▼
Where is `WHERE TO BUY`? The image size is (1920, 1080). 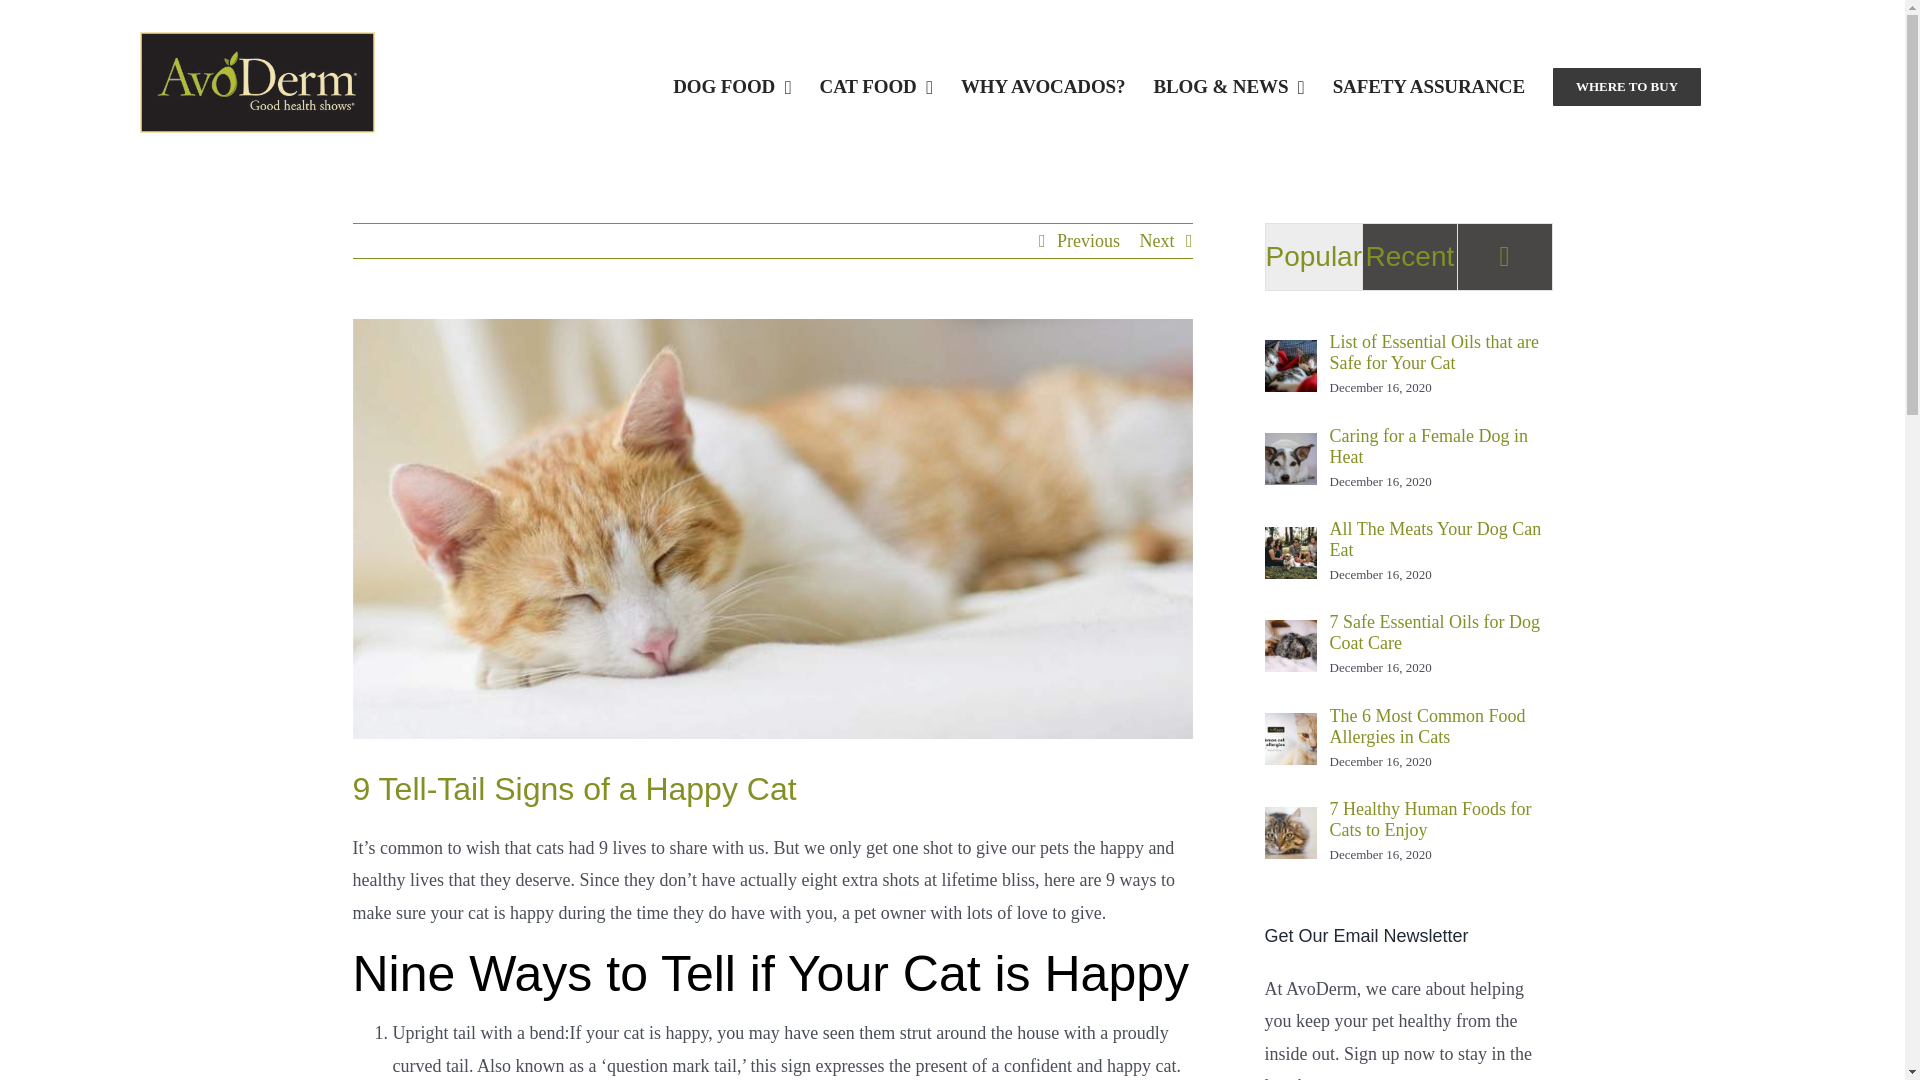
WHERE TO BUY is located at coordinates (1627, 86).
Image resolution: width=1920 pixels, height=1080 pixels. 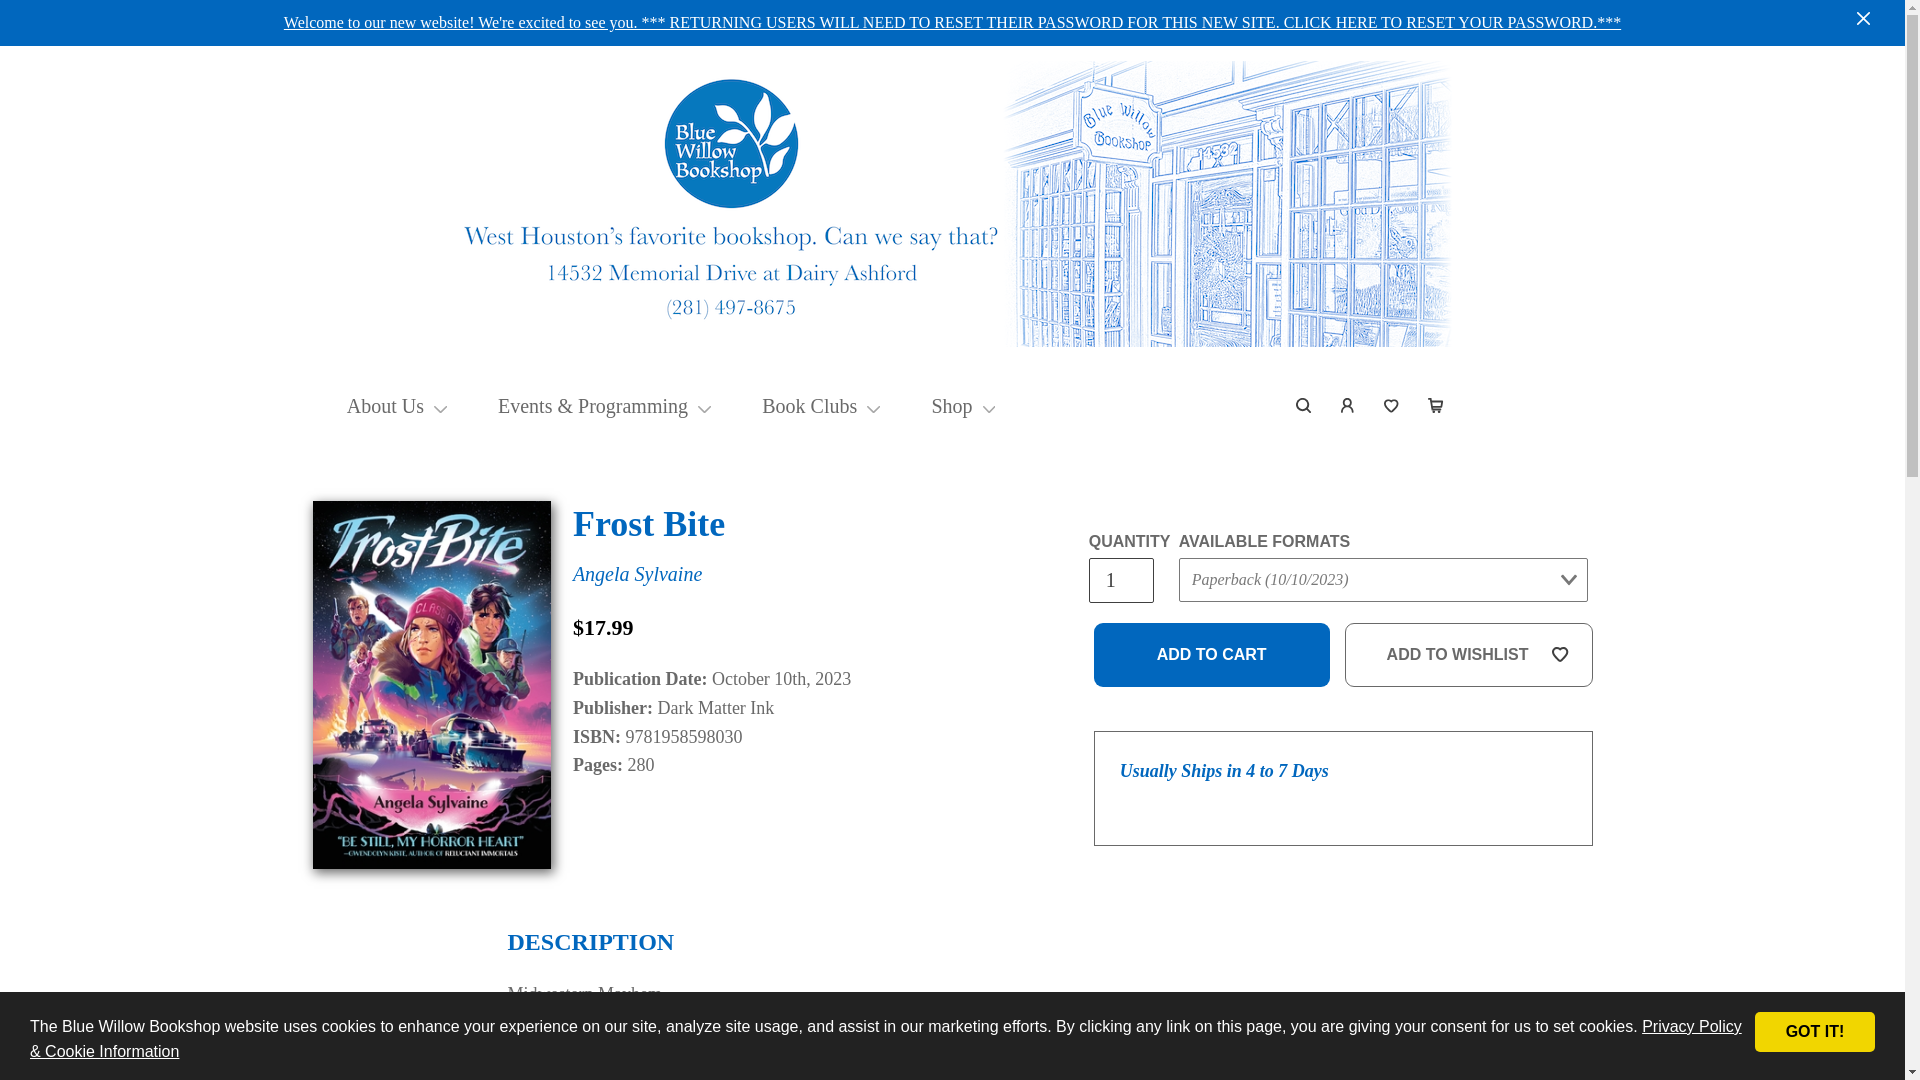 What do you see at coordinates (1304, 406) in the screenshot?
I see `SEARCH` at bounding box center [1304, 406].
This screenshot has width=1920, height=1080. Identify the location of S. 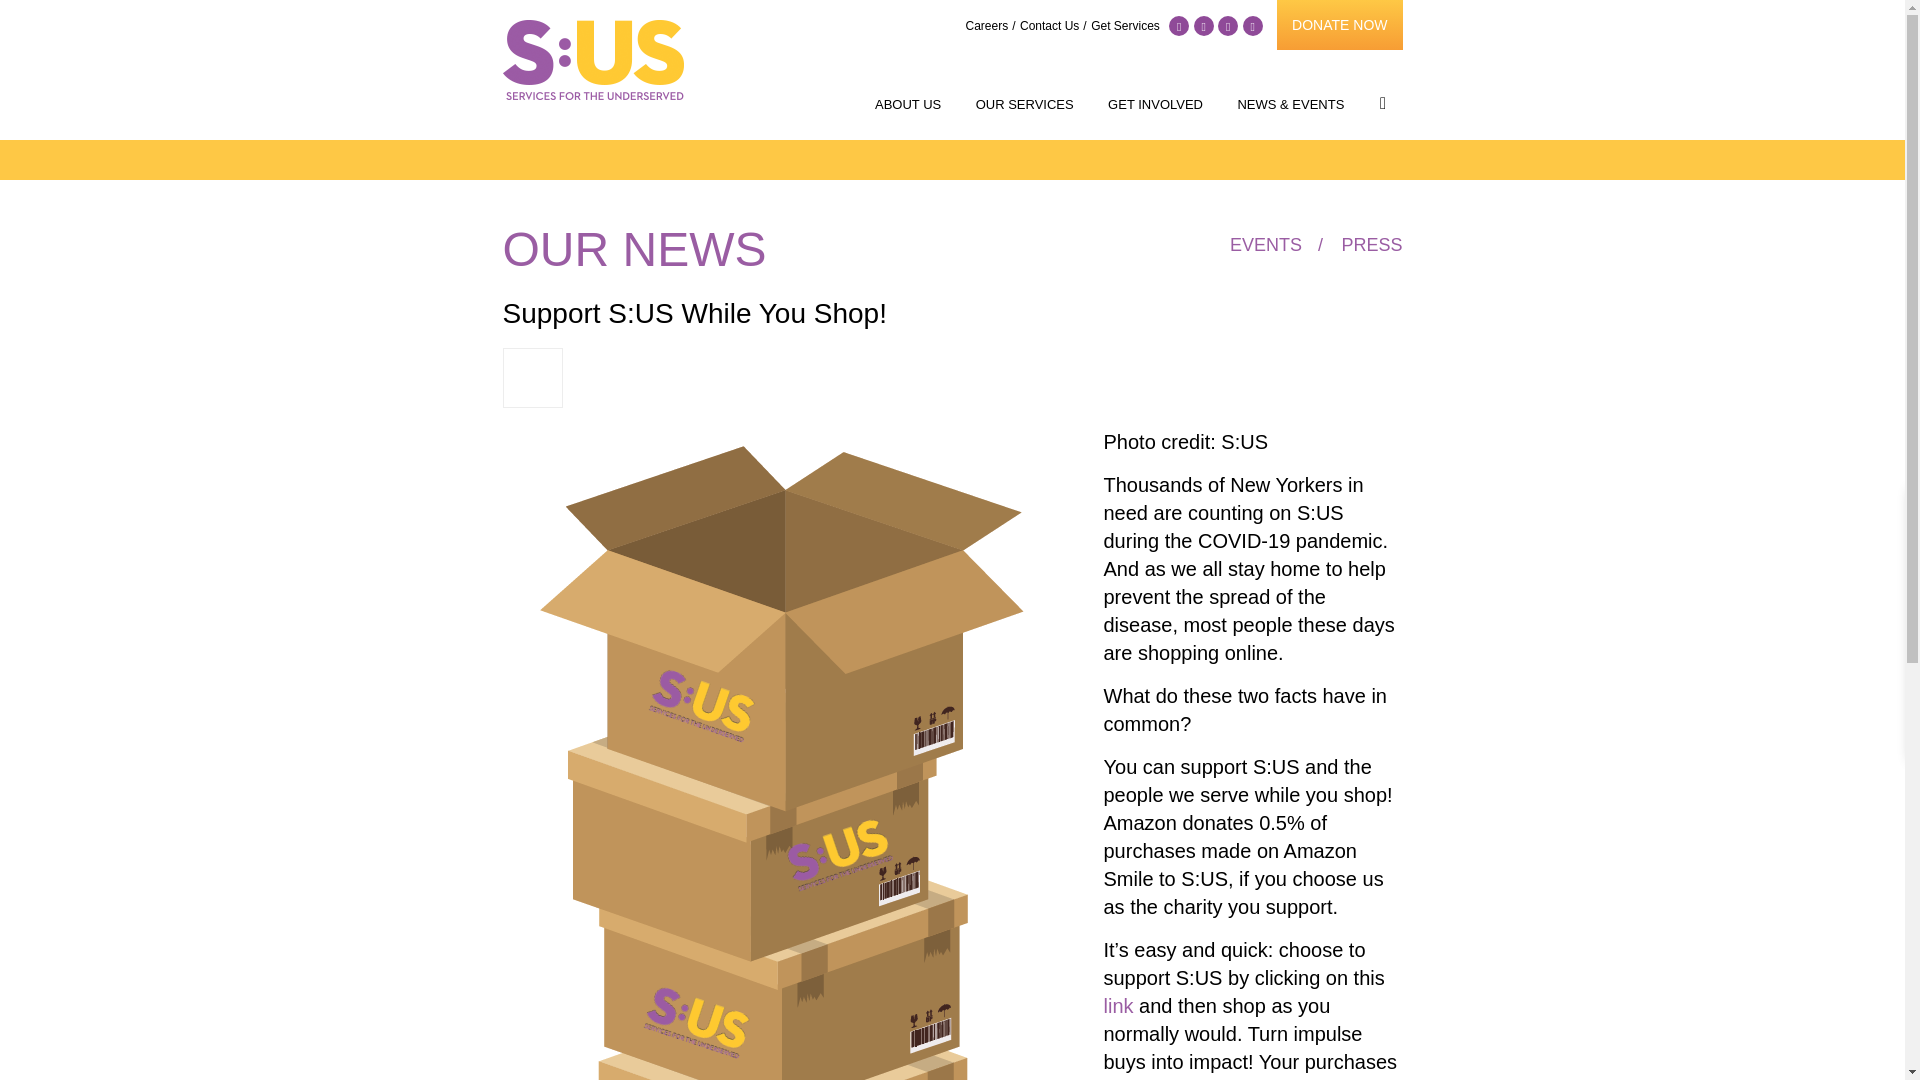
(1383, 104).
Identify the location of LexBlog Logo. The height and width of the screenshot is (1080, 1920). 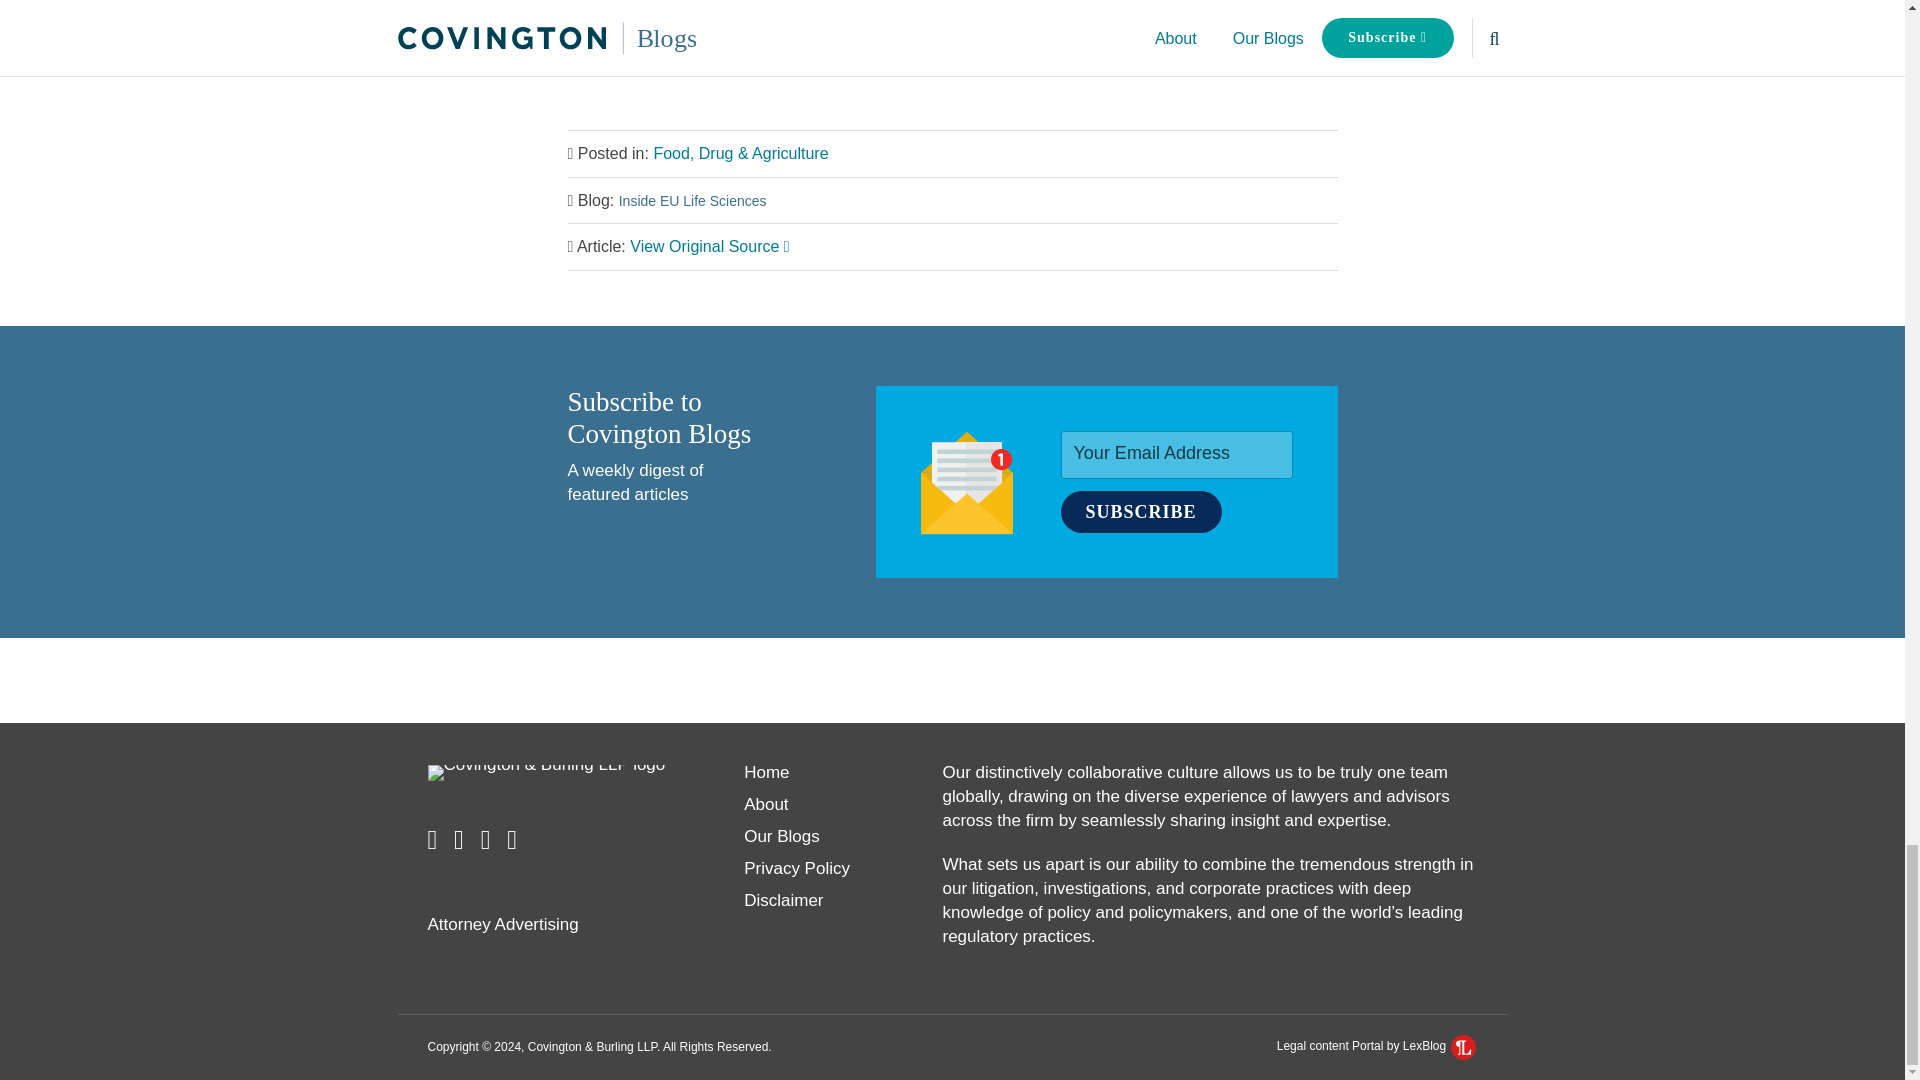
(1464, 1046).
▲
* _OBJECTIVE_
Starting at the line that contains "This screenshot has" and continuing through the final entry, switch "Identify the location of" to "Find the position of" and leave everything else unchanged. Omit the pictures from your answer.

* _THE OUTPUT_
This screenshot has width=1920, height=1080. Find the position of S. 
(1383, 104).
Find the position of LexBlog Logo. The height and width of the screenshot is (1080, 1920). 
(1464, 1046).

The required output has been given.